__INFORMATION SHOWN__
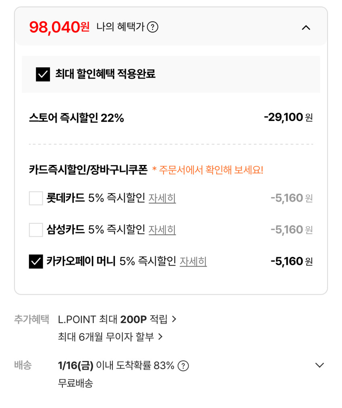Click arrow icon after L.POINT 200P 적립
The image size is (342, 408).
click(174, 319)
* * *
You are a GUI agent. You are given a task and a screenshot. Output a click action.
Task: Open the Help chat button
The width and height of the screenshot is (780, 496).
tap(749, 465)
* * *
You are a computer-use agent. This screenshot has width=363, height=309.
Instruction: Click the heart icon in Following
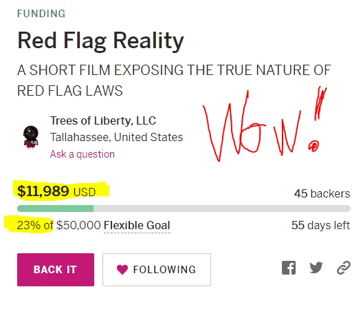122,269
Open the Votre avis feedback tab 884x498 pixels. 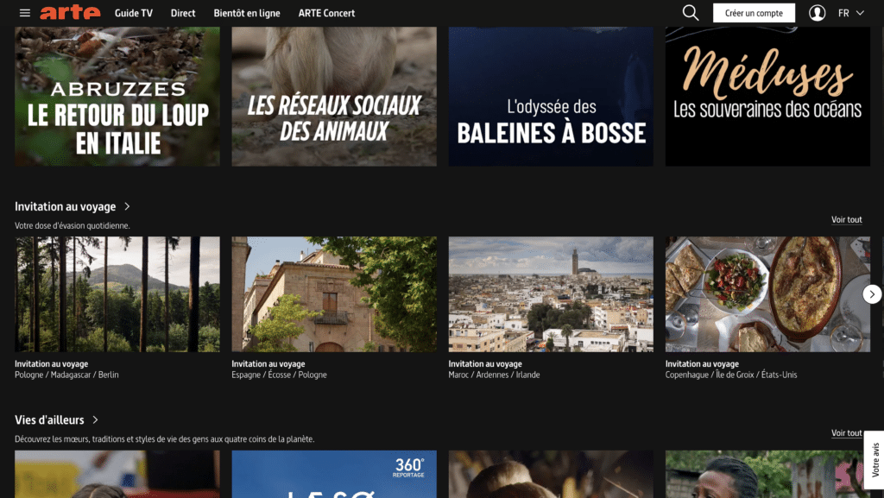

__PROBLEM REQUIREMENTS__
In the records above, find each line with the string "agent" and list it.

__TASK ANSWER__
You are a GUI agent. You are given a task and a screenshot. Output a click action.
You are a computer-use agent. This screenshot has width=363, height=309.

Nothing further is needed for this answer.